#### Provided passage
When President Francois Hollande steps up to the podium in the splendid Elysee Palace at 16.30 Paris time, 15.30 GMT on Tuesday for the third formal press conference of his 20-month old presidency, the first question on everyone’s lips is likely to be about the revelations of his apparent affair with a film actress.
How he deals with this embarrassing issue –Valerie Trierweiler, his partner and France’s first lady, remains in hospital recovering from the shock – will inevitably overshadow an event originally intended to concentrate on the economy.
But the financial markets, business leaders and France’s European partners will nonetheless be watching most closely what Mr Hollande has to say about his New Year resolution to inject some much-needed vitality into the French recovery, which is lagging behind those of the country’s biggest neighbours.
What they are looking for is evidence of a marked policy shift away from France’s high tax, high spending regime and towards more business-friendly policies that will boost confidence and growth.
Here are some key points to look out for:
• Public spending: the Socialist government is already committed to a relatively modest €50bn savings in France’s whopping public spending bill up to 2017. Medef, the employers’ federation, wants to boost that to a target of €100bn over five years, which it points out only amounts to 1.7 per cent spending cut per year. Will Mr Hollande put a figure on further cuts?
• Taxes: Mr Hollande has heaped some €30bn in new taxes on business and households since he took office in May 2012, forcing France’s overall tax burden up to 46 per cent of gross domestic product. Now he says that is too high. The government’s current plan is for taxes to stabilise in 2015. It has launched a review of the tax regime with a view to tax cuts before the end of Mr Hollande’s mandate in 2017. Medef wants a E50bn cut in corporate taxes alone, spread over five years. How far might Mr Hollande be prepared to go?

#### Dataset
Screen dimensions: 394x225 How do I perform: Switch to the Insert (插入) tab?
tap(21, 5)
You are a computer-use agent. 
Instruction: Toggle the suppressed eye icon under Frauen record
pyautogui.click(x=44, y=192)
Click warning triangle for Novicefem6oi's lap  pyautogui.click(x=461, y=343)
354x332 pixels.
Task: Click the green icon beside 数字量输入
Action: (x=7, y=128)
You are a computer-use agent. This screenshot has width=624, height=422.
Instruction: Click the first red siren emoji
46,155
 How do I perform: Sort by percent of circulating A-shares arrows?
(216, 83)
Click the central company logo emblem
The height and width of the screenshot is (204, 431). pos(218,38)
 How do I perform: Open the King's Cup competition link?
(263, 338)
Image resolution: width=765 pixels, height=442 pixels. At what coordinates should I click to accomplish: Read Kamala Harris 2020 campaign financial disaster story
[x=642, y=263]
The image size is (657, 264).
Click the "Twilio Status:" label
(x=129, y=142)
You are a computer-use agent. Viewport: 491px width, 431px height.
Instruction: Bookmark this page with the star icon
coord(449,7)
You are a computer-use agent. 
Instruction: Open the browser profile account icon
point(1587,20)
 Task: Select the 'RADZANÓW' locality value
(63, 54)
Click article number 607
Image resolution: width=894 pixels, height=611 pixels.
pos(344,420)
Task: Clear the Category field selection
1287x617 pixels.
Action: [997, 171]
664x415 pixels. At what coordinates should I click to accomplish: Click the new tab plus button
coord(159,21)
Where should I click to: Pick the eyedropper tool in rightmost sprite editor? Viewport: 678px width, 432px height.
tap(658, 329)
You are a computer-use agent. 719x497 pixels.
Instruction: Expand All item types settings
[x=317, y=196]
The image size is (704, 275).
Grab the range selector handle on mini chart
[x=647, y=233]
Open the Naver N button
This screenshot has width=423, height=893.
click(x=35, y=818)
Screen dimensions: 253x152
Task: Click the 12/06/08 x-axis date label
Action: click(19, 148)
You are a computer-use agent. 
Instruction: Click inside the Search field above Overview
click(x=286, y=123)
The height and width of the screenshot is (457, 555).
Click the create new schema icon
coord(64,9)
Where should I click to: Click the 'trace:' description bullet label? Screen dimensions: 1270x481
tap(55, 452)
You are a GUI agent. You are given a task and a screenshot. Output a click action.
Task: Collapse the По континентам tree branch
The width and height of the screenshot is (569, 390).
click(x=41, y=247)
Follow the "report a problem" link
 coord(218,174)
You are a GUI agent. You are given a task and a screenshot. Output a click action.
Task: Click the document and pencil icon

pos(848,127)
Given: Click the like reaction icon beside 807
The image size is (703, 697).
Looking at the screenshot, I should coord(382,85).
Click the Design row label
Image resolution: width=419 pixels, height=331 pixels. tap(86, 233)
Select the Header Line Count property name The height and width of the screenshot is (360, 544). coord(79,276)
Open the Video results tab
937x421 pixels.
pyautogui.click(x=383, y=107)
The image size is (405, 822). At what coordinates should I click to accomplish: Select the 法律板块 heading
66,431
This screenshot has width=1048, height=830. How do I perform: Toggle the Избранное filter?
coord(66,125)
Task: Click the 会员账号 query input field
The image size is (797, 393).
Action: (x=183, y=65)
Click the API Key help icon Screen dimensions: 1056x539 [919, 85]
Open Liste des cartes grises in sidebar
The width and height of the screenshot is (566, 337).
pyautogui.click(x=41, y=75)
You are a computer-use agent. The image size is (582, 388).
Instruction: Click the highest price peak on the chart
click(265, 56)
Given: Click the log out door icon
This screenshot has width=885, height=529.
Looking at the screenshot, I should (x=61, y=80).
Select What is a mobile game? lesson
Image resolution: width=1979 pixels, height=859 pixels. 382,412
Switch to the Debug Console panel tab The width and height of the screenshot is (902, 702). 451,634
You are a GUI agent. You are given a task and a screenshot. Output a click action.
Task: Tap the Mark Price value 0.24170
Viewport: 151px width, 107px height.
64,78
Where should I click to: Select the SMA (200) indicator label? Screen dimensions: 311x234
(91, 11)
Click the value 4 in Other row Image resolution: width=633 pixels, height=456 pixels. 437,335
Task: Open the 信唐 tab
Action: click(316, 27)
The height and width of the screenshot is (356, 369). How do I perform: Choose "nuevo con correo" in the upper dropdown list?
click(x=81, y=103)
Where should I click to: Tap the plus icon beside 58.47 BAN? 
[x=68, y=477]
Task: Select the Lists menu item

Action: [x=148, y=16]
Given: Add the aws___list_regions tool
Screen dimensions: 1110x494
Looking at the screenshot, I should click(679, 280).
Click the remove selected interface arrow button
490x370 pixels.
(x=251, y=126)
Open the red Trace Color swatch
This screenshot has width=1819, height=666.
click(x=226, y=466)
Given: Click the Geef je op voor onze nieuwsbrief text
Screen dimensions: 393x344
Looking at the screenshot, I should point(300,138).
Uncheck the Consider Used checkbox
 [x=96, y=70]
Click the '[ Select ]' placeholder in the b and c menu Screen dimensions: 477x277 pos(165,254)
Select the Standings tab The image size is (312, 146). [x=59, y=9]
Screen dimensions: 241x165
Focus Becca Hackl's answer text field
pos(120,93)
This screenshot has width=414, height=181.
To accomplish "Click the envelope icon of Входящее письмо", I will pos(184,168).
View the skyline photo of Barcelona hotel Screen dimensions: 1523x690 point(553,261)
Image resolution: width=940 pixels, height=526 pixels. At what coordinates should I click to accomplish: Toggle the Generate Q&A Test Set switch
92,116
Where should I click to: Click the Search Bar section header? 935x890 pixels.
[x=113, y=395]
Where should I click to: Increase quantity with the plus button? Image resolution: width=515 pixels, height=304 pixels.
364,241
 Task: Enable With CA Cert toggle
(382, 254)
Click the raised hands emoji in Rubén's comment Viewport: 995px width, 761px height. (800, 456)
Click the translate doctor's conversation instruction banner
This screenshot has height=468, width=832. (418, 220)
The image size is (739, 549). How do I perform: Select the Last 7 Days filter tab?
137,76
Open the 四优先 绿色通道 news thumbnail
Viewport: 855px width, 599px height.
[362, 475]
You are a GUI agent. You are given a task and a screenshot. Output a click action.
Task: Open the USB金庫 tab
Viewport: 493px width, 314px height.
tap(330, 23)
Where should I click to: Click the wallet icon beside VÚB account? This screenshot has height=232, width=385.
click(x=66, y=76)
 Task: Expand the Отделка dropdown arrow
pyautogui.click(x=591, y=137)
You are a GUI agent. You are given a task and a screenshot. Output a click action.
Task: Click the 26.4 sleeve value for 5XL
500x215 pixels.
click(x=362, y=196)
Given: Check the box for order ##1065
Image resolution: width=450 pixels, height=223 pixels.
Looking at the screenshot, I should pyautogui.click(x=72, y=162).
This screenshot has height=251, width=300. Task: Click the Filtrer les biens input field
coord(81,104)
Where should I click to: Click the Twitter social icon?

#### Assigned task
Extend the article on Hollande's press conference beyond its final sentence. The rows were drawn from a source separate from the text above them.

#### Reply
• Labour costs: The biggest bug-bear for French business, which it blames for France’s loss of competitiveness. Medef wants a €10bn a year cut in social charges on employment – on top of a €20bn tax break the government has already put in place. The president has already signalled he is ready to go further – but he may not be able to be specific without first squaring off trade unions nervous about him giving away too much to Les Grands Patrons.
• Labour regulation: Mr Hollande talks up slashing the administrative red tape that tangles up business – a “simplification shock”, he calls it. But a key issue is whether he is willing to push through deeper reform of France’s 3,000-page labour code that tightly governs employment terms, sharply restricting the latitude for hiring and firing.
• Business pact: in his New Year message, Mr Hollande offered a “responsibility pact” with business to boost employment. Medef promises 1m extra jobs in return for the €100bn it is demanding in tax and labour cost reductions. But employers will want to hear what conditions the president expects for any concessions he makes.
• Mr Hollande has promised an initiative with Angela Merkel, Germany’s chancellor, in the spring to “add more impetus” to the EU, but has yet to spell out what this might add up to.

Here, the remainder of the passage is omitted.